## [PROBLEM TO WORK ON]
Report only the number of lines that contain the string "label" in the records below.

Records from a data source:
BEGIN
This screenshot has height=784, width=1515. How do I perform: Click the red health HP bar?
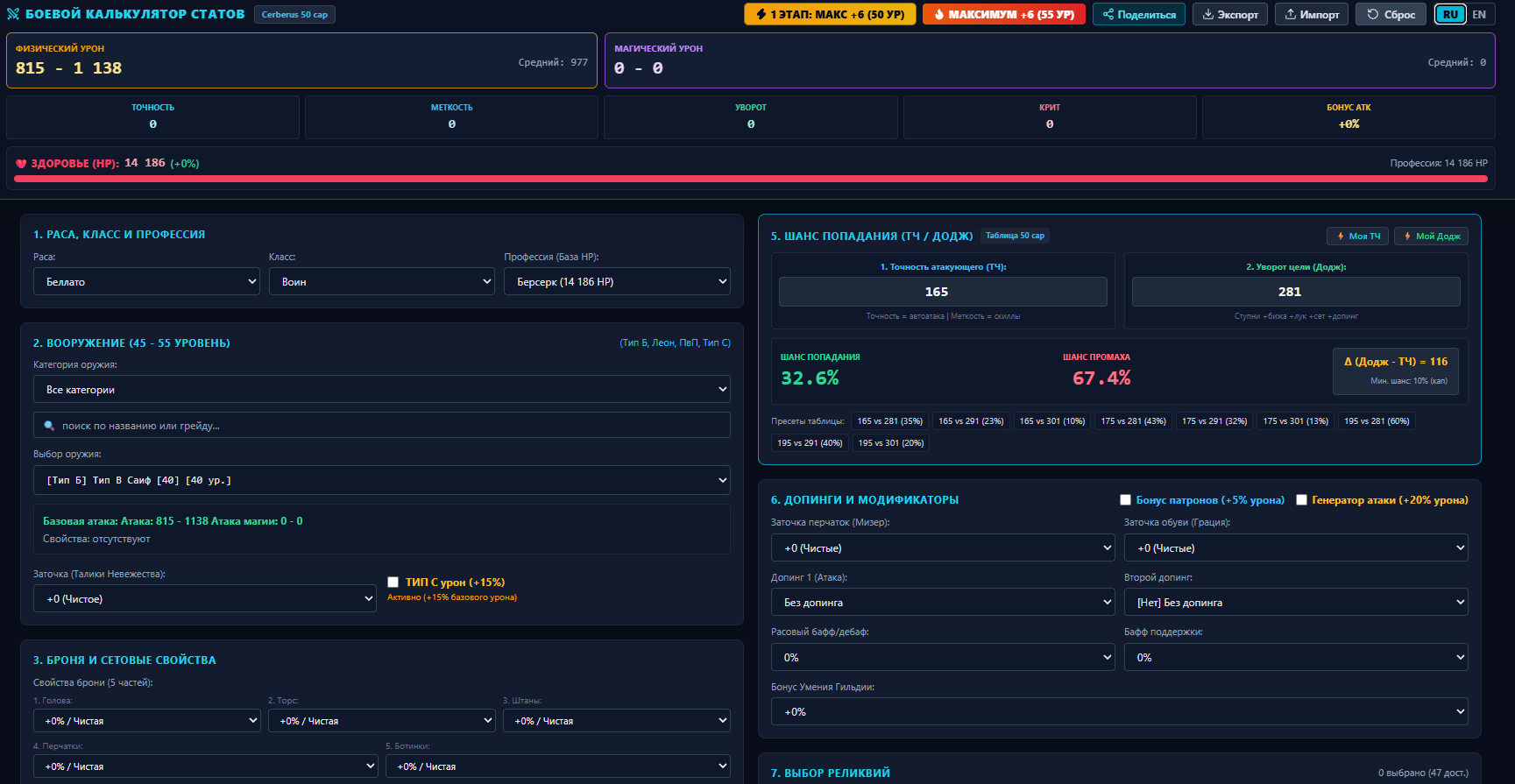750,179
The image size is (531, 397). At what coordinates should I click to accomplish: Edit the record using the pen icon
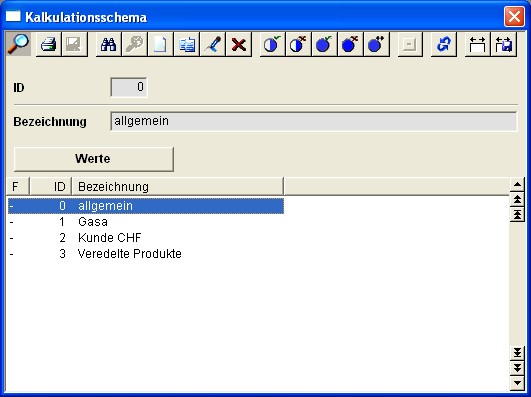[x=213, y=44]
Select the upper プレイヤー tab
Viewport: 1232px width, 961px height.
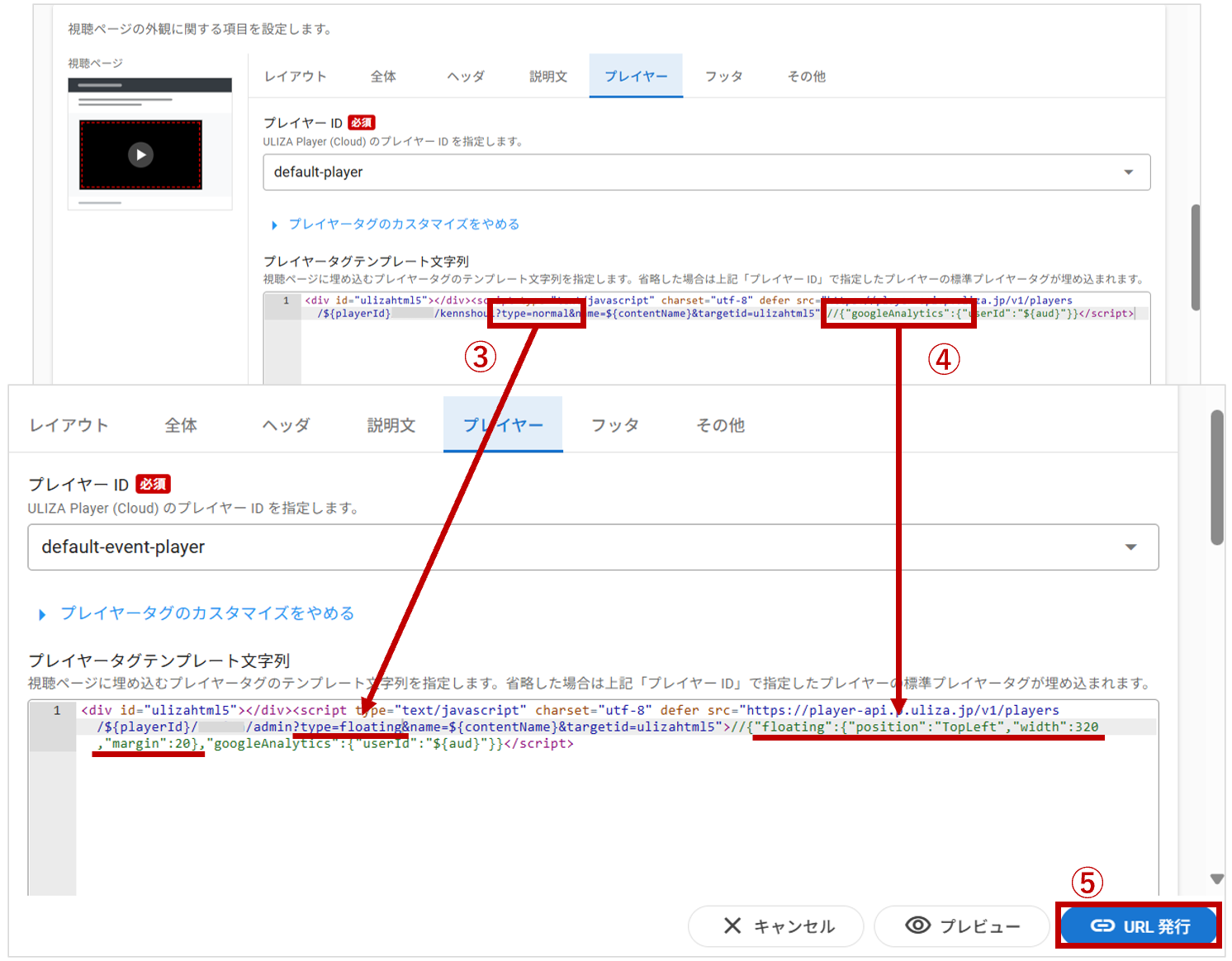[635, 77]
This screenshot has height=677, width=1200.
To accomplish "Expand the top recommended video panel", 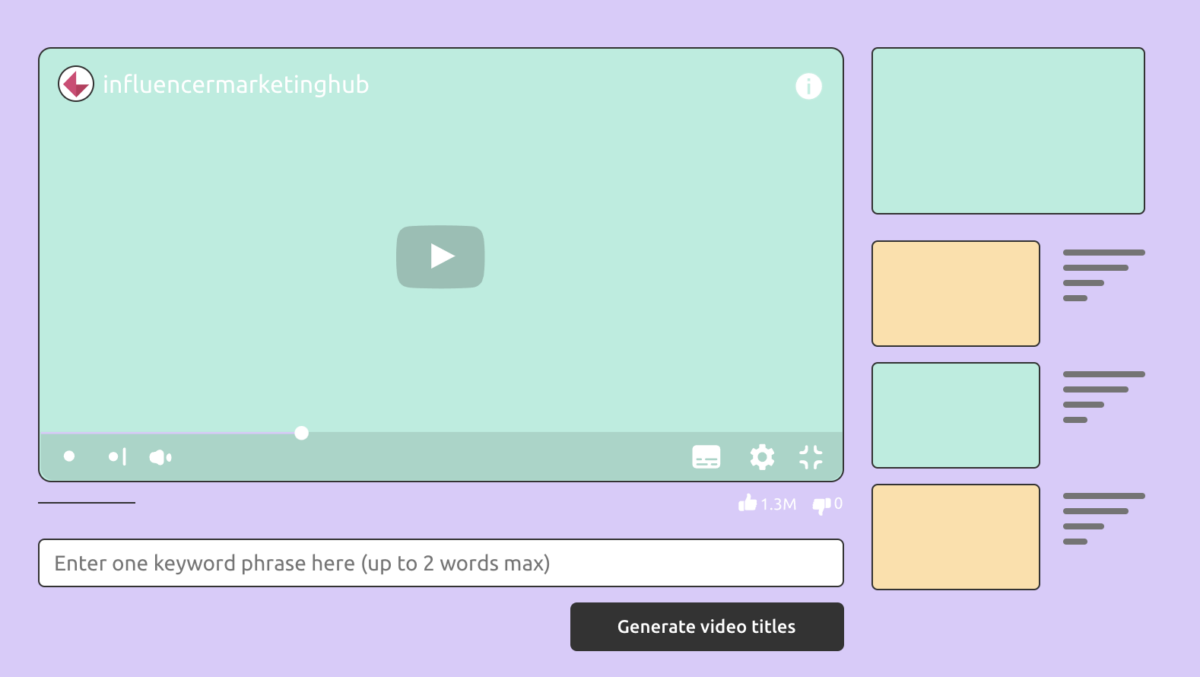I will pos(1007,130).
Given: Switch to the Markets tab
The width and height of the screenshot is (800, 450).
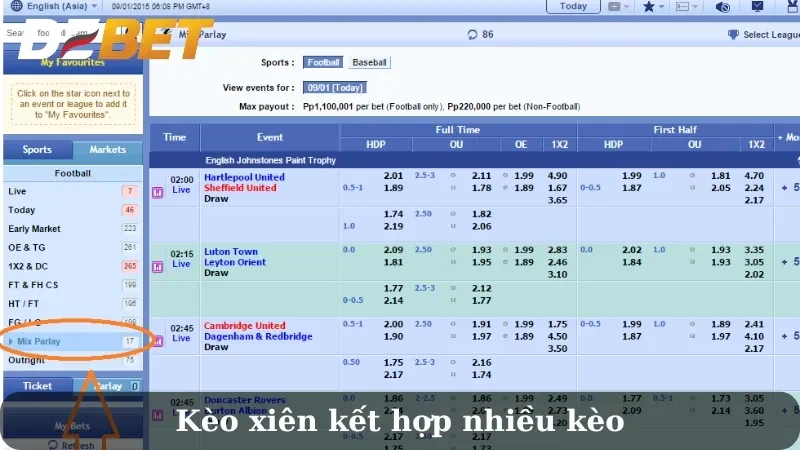Looking at the screenshot, I should coord(108,150).
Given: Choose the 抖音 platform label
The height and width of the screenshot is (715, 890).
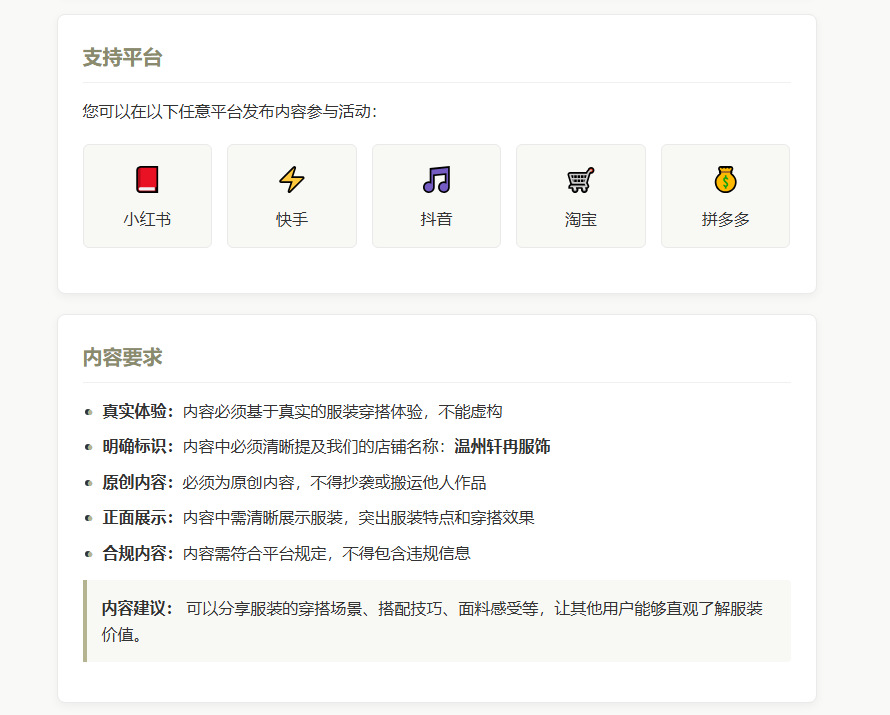Looking at the screenshot, I should [436, 219].
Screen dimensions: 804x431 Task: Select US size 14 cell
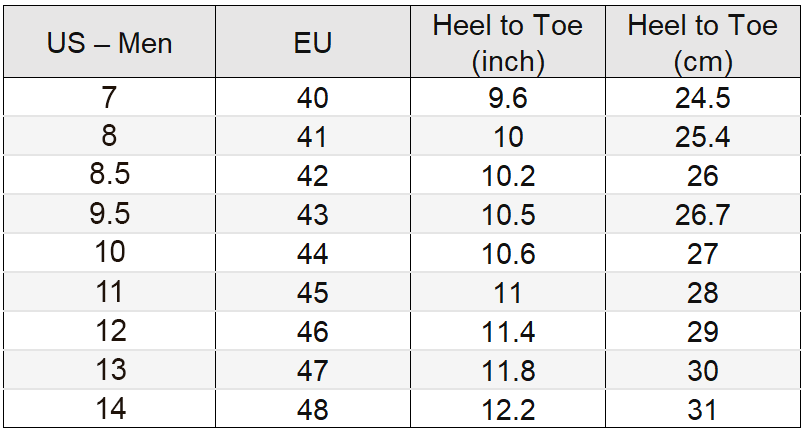pos(109,408)
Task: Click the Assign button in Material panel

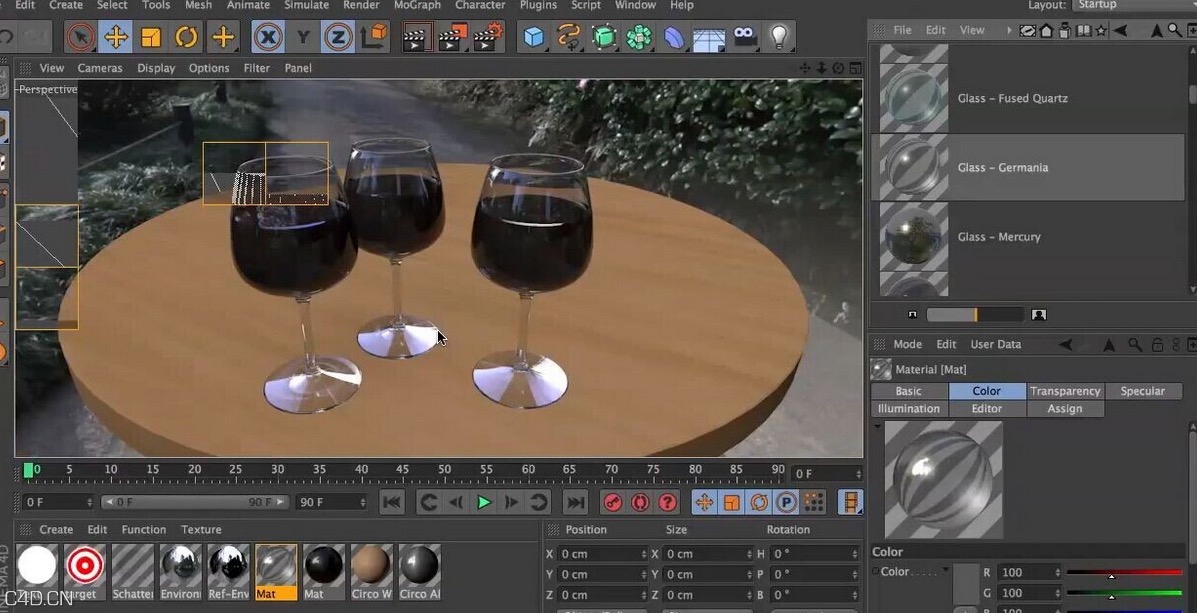Action: (1065, 408)
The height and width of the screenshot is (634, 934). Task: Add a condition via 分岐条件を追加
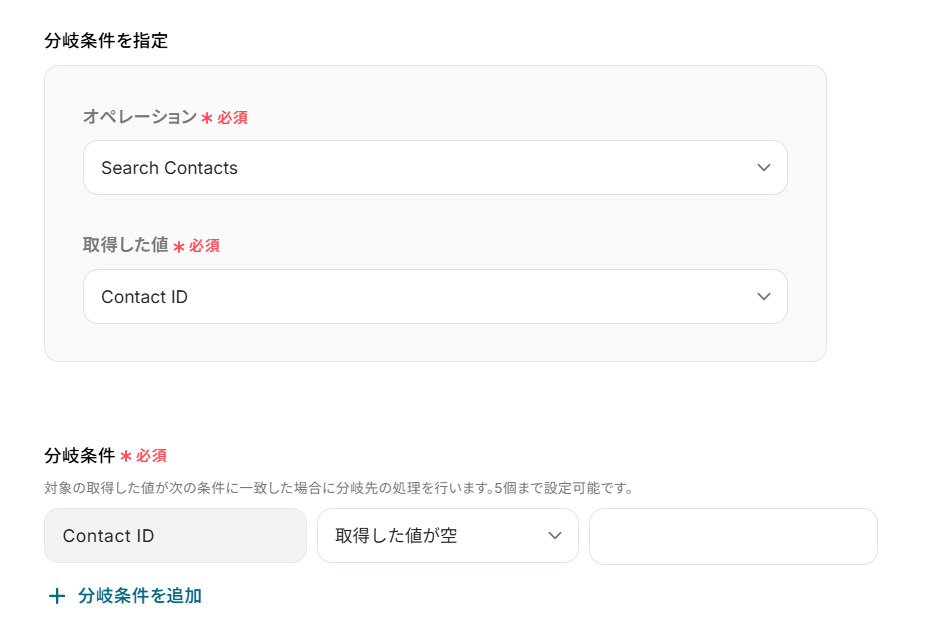[139, 596]

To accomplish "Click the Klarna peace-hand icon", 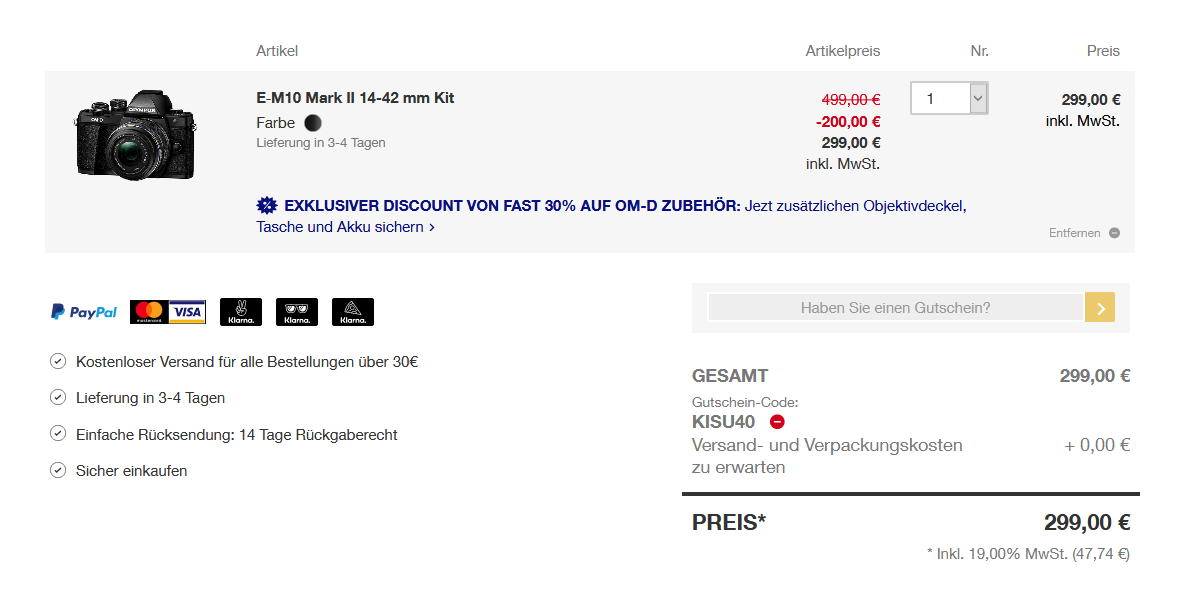I will (x=241, y=312).
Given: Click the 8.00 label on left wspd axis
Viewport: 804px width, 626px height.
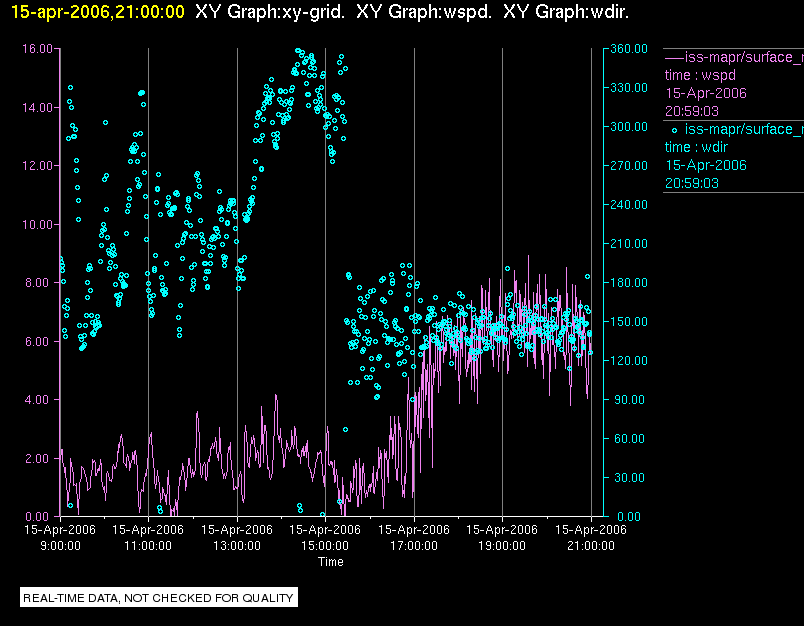Looking at the screenshot, I should click(40, 283).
END
## [TASK ANSWER]
2